## Excerpt:
--- begin ---

Defendants asserted that all of the information contained in their news reports was true and accurate, and plaintiff did not contend that the news reports were broadcast with knowledge that they were false or with reckless regard for the truth.
Plaintiff characterizes himself as a private individual who has no decision or policy-making responsibilities and no duty to decide what is lawful and what is against the law and as one not in the public spotlight. Rather, he represents himself as one of 200 patrolmen whose duties include vehicular control of the city streets, responding to dispatcher calls to cover emergencies, and protecting the local citizenry. He also maintains that the killing of Garcia is not a matter of public interest.
The district court concluded that plaintiff is a public official within the meaning of New York Times Co. v. Sullivan[3] and within the meaning of Gertz v. Robert Welch, Inc.[4]New York Times established a qualified privilege for media defendants in defamation actions brought by public officials and required that a public official seeking to recover for libel with respect to his or her official conduct must prove that the statements were made with "actual malice."[5]
Gertz established further general criteria for determining what constitutes a "public figure." Public figures are viewed as being in either of two basic categories: (1) those persons who have attained special prominence in the affairs of society and thus assume a "public figure" role involuntarily; and (2) those persons who have thrust themselves to the forefront of public controversies in order to affect the outcome of those controversies.[6]
In order for the qualified privilege to be invoked, it is not necessary that one be a public figure for all purposes and at all times. The law recognizes public figures for limited purposes who are sometimes referred to as "vortex public figures" because although they are not pervasive public figures, such as actors and other prominent persons, they have voluntarily or involuntarily been injected into a specific controversy of public interest.[7]
Since New York Times was decided, numerous courts, both state and federal, have addressed the issue of whether police officers are public officials, and a goodly number *1085 have concluded as a matter of law that they are.[8]
In Van Dyke v. KUTV,[9] this Court applied the standard espoused in New York Times and in Rosenblatt for determining one's status as a public official and concluded (1) that the person must occupy a position which invites public scrutiny, and (2) that the alleged defamation must relate to the conduct of the person while in that capacity.
In light of the particular facts of this case, we need not, and therefore do not, reach the issue of whether a police officer is ipso facto a public official. Here, plaintiff was or became a public official by virtue of the facts and circumstances which gave rise to the killing of Garcia. Contrary to plaintiff's contention, it is not to be said that his role in the killing of Garcia was that of a private individual, that he exercised no decision-making responsibility, or that he had no duty to decide what was lawful or against the law. The fact that plaintiff, acting in his capacity as a law enforcement officer, shot and killed a person he was attempting to apprehend propelled him into a category far-removed from that of an ordinary patrolman. One who takes a life under any circumstances cannot be expected to escape public scrutiny. A fortiori, a police officer who takes a life in the process of apprehending a suspect certainly cannot be expected to escape public scrutiny.

--- end ---

## Dataset rows:
--- begin ---

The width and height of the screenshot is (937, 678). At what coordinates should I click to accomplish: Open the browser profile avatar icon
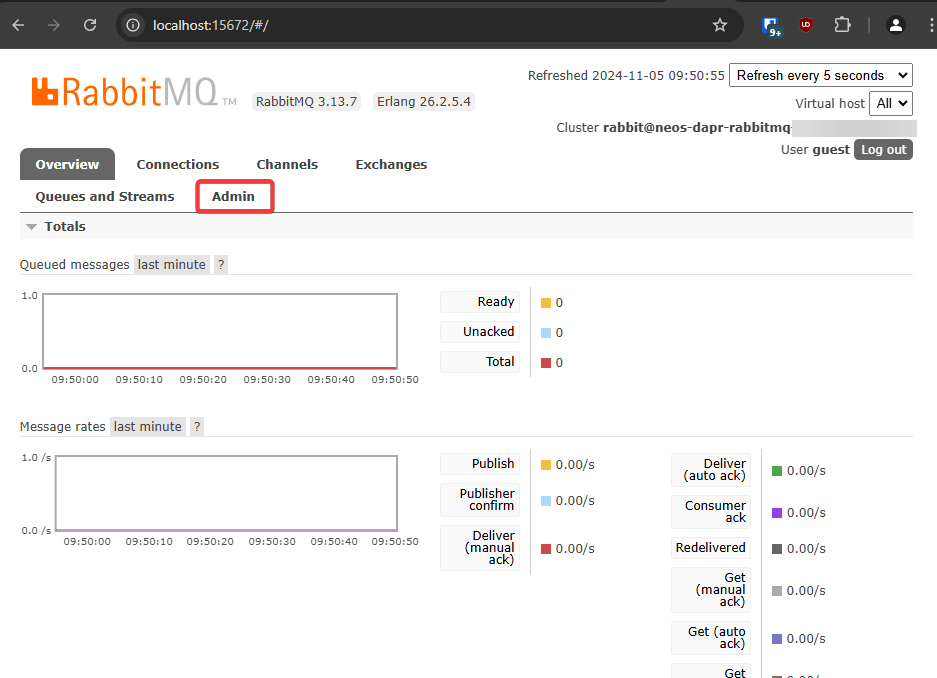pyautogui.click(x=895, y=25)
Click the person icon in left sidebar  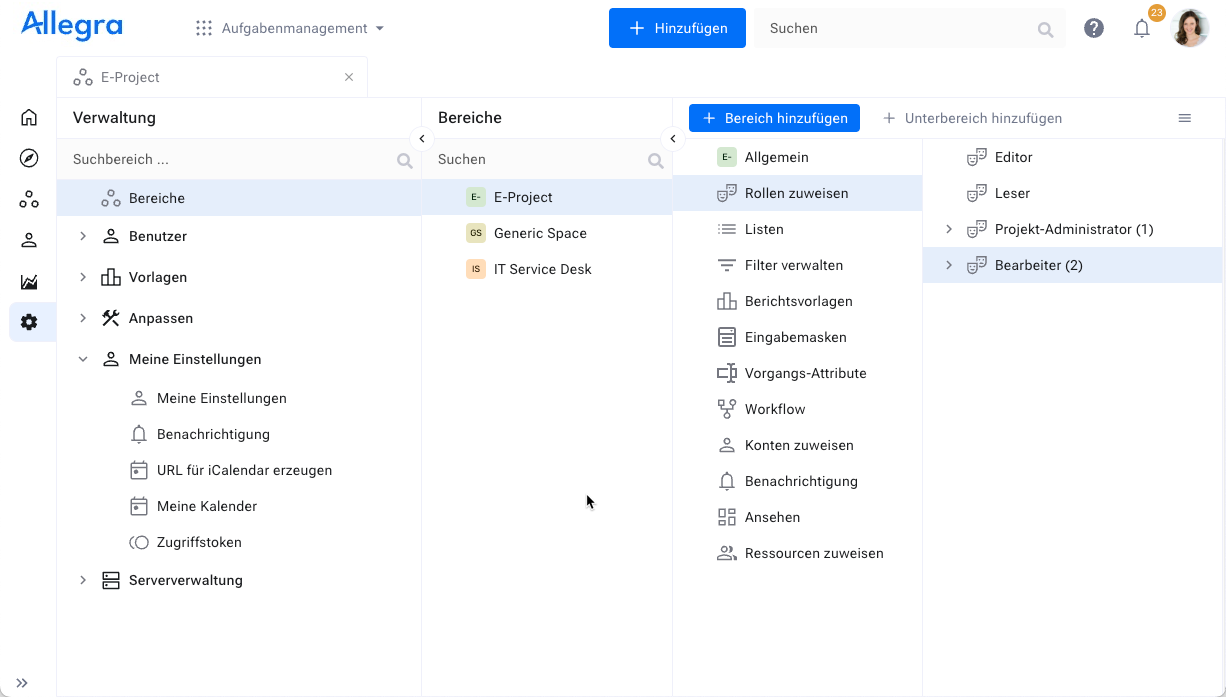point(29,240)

--- end ---
--- begin ---

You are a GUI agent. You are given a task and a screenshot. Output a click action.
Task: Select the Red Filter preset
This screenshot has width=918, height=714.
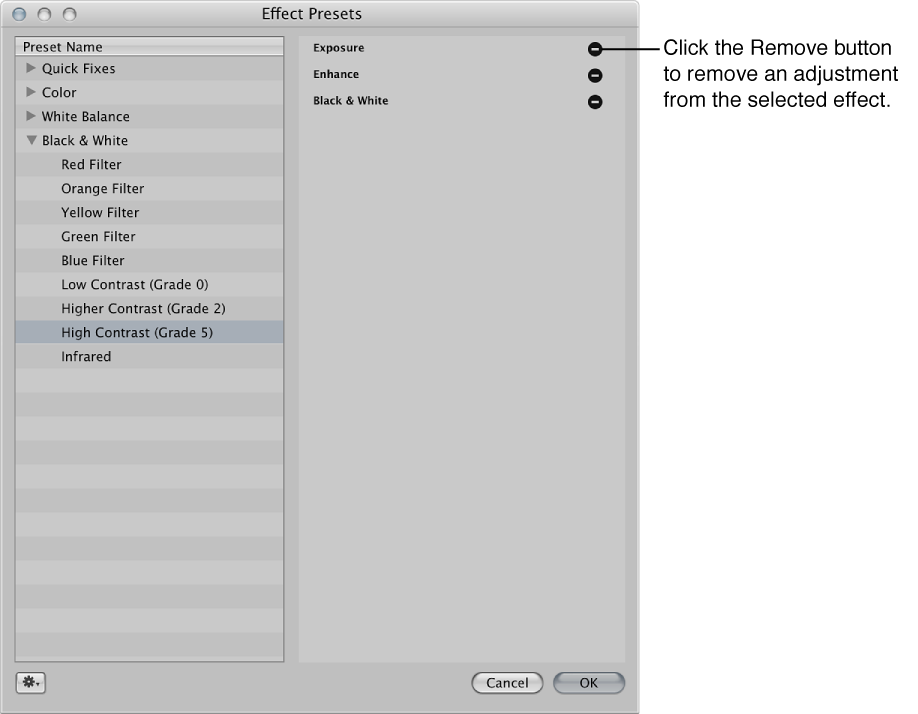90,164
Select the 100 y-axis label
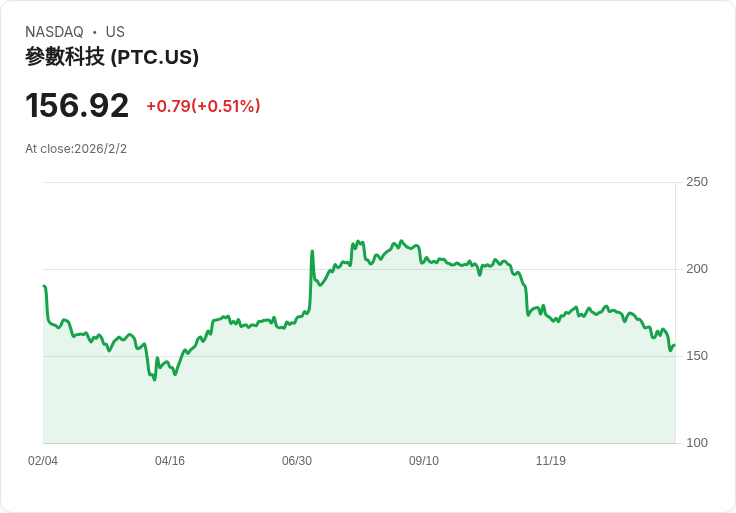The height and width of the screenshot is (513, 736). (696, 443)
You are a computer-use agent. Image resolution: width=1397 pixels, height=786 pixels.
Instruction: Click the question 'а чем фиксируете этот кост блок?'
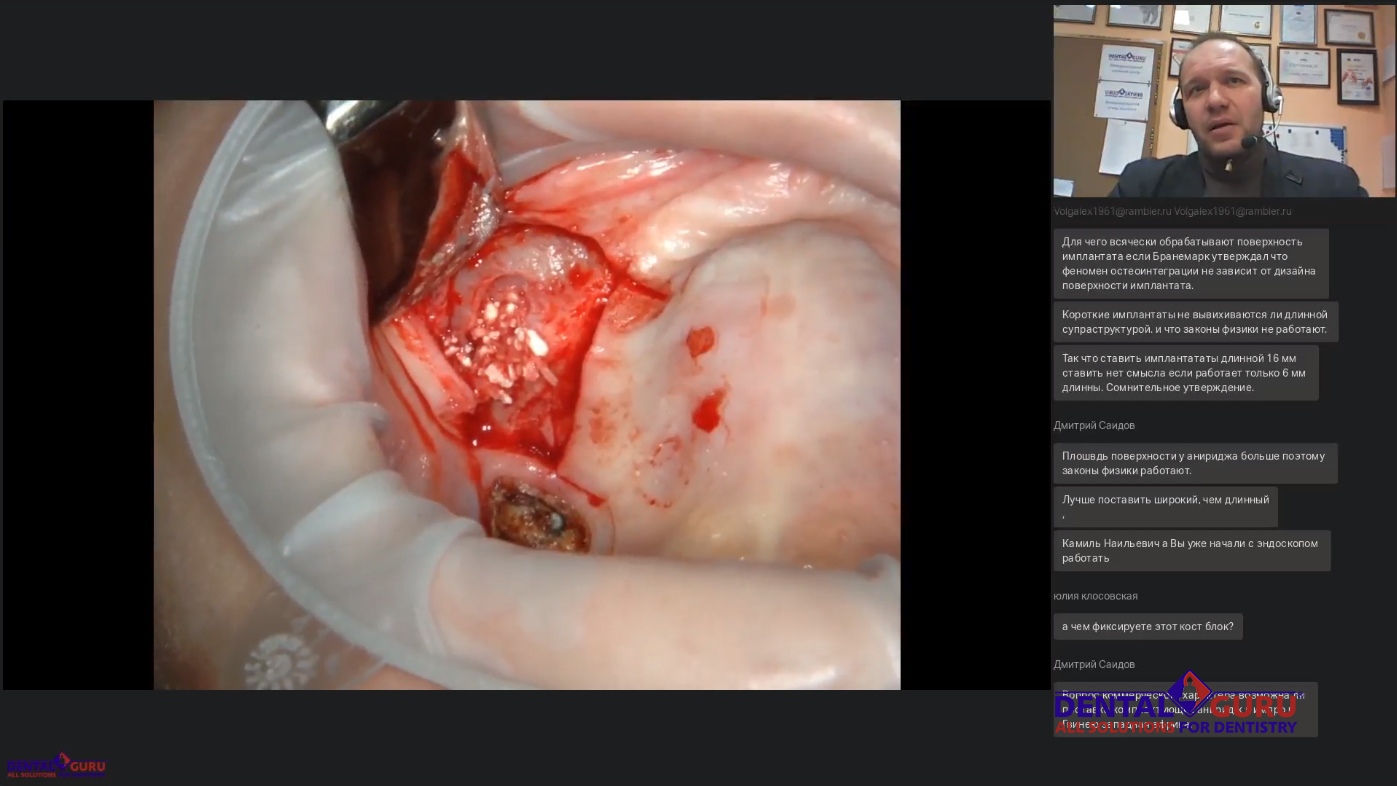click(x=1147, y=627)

--- end ---
--- begin ---

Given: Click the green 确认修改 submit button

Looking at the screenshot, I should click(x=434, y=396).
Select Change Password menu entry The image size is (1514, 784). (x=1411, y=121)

--- end ---

## Written request 1:
List the duties that the court opinion excerpt says are included in the plaintiff's work as one of 200 patrolmen.
## Written request 2:
Rename "patrolmen" to "officers" in a passage of the court opinion excerpt, beginning at the words "Plaintiff characterizes himself" and stopping after "matter of public interest.".

## Worked answer 1:
- Vehicular control of the city streets
- Responding to dispatcher calls to cover emergencies
- Protecting the local citizenry

## Worked answer 2:
Plaintiff characterizes himself as a private individual who has no decision or policy-making responsibilities and no duty to decide what is lawful and what is against the law and as one not in the public spotlight. Rather, he represents himself as one of 200 officers whose duties include vehicular control of the city streets, responding to dispatcher calls to cover emergencies, and protecting the local citizenry. He also maintains that the killing of Garcia is not a matter of public interest.